Wednesday, January 16, 2008
Response: (must be said in sincere, yet off-the-cuff manner)"Meh, my husband has a school girl fetish, so..."
This has proven most effective so far. I have another one, but due to crude content it shouldn't really be shared in such a public forum - you have to be more careful to whom it's expressed as well. :)
Well, I awoke this morning to, um, nothing going on in my mouth. I actually felt guilt over the lack of discomfort the spacers are causing as they seem to be such a nuisance to so many others. (I was kind of looking forward to a good rant concerning this, if I must be honest. I could bond with other agonizers: They GET me!!!) I hope this doesn't mean that they aren't working. How pathetic is that, eh? We get so used to embracing the "no pain no gain" in numerous aspects of our lives that I can't just be relieved at how smooth the sailing thus far; my first reactions are guilt and worry that they can't be doing their job?! Pooey on that!

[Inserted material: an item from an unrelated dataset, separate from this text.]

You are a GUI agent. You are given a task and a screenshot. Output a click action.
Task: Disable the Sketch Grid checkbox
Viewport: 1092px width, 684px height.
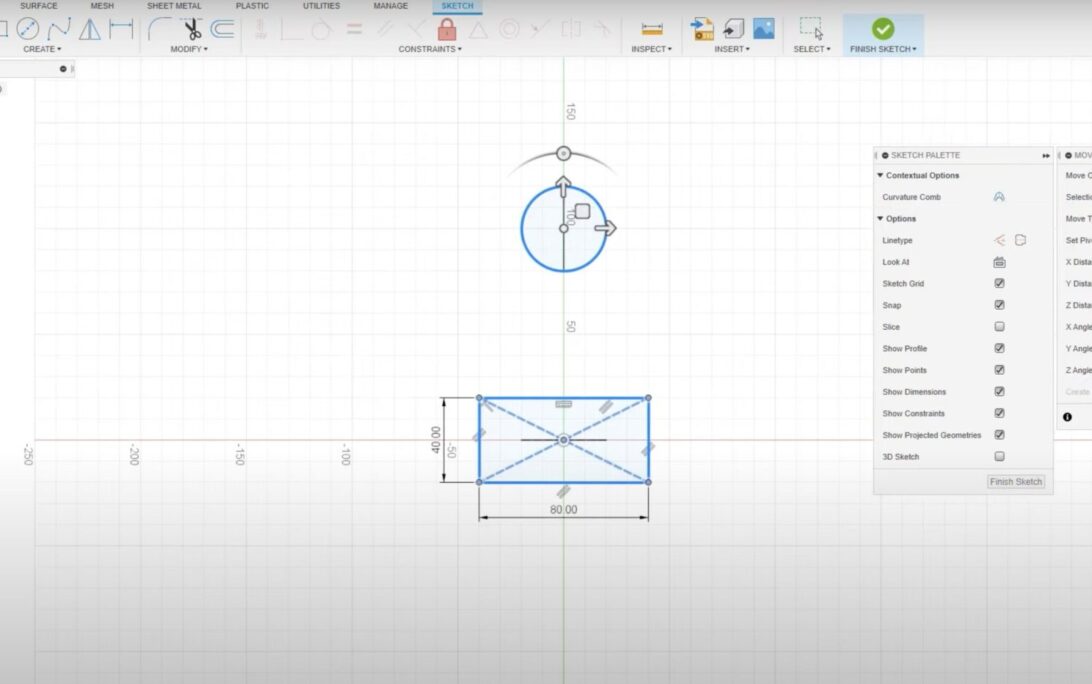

Woo-Hoo! Spacers are a Breeze! This is great!
Tuesday, January 15, 2008
1. Curbing the urge to pull a 'face'~or finger~just isn't natural and denies (what I believe to be) my hard earned talent.
2. Due to this gift there just aren't many decent photos out there (though a few hilarious ones are locked in the vault!)
3. Avoidance leads to indifference. Don't like being snapped so never bothered to become the snapper. Though now that I think of it, that would have been a clever solution producing an entirely different opening statement for this post. Hmmmmm...
Let's play a little word association shall we? You know how the game goes. I say a word and you shout out the first word that comes to your mind. I'll even get you warmed up! ..... HOT ...... BATHTUB ...... SCHOOL ..... ICE CREAM ..... SPACERS ......!
Ha! What I wouldn't give to have heard your replies to that last one! I have to be honest in that I was expecting a lot worse and can only say that 'a-stinkin-noying' would have to be my word. Either that or 'Zoodles' as that's the consistency of nourishment I've been reduced to eating once again. I'm staring to sense a pattern. Granted it's only day 2 and I've enjoyed much better oral stimulation on nearly ANY other given day (hee-hee!), but I'm functioning fairly normally. Keeping busy and thus distracted seems to be working okay. I'm rather amazed at the power a few teeny-tiny rubber disks can hold over the entirety of one's mouth. Gross, but want to see?
Nothing like a before & after at 2 months...sheesh! Ah, the baby steps that keep one focused. Works for me. The Ortho tech had quite a time wedging them in there and said she hopes they'll make enough room by Monday when they plan on banding and stringing the whole shebang together. She HOPES!!! I leave for a week in the Bahama's on February 2 - those bands are going on Jan.21 come heck or high water.....I'll take my vice grips and give her a hand if she needs....but I really want that week+ to get used to everything before taking off. Would rather toast the good times than end up moaning with Kenny Rogers.
Cheers to that?
Wednesday, January 2, 2008
I'm not really a 'resolution' kind of gal: much build up trying to accomplish too many things which ultimately ends in let down and self-recriminations. HOWEVER...I'm going to try weekly goals starting in little things and building to more that might matter in the grand scheme of things. Due to taking a bit of a hiatus on the teeth documentation front, this week it will be to get a pic up of present alignment. Isn't that lofty? Meh, Not much is going on right now anyways so keeping reference points up-to-date is rather where I'm at. But just wait 'till I get my spacers for rear brackets on the 14th - the weeping and wailing to come have me positively crackling with anticipation.....
OOOh! Kinda funny braces moment during the reveries of New Year's Eve. Apparently a sizable chunk of a Gherkin pickle I'd consumed previously had lodged itself somewhere among my oral bling and become a projectile during a moment of later merriment, landing on the table before me. Imagine the reactions of those around as I calmly proclaimed "Mmmm! I was looking for that!" and popped it back in my mouth. Ha! Embarrassment just makes others uncomfortable (0r triumphant) and who wants that? Hey, it was an accomplishment just to bite into that thing, period.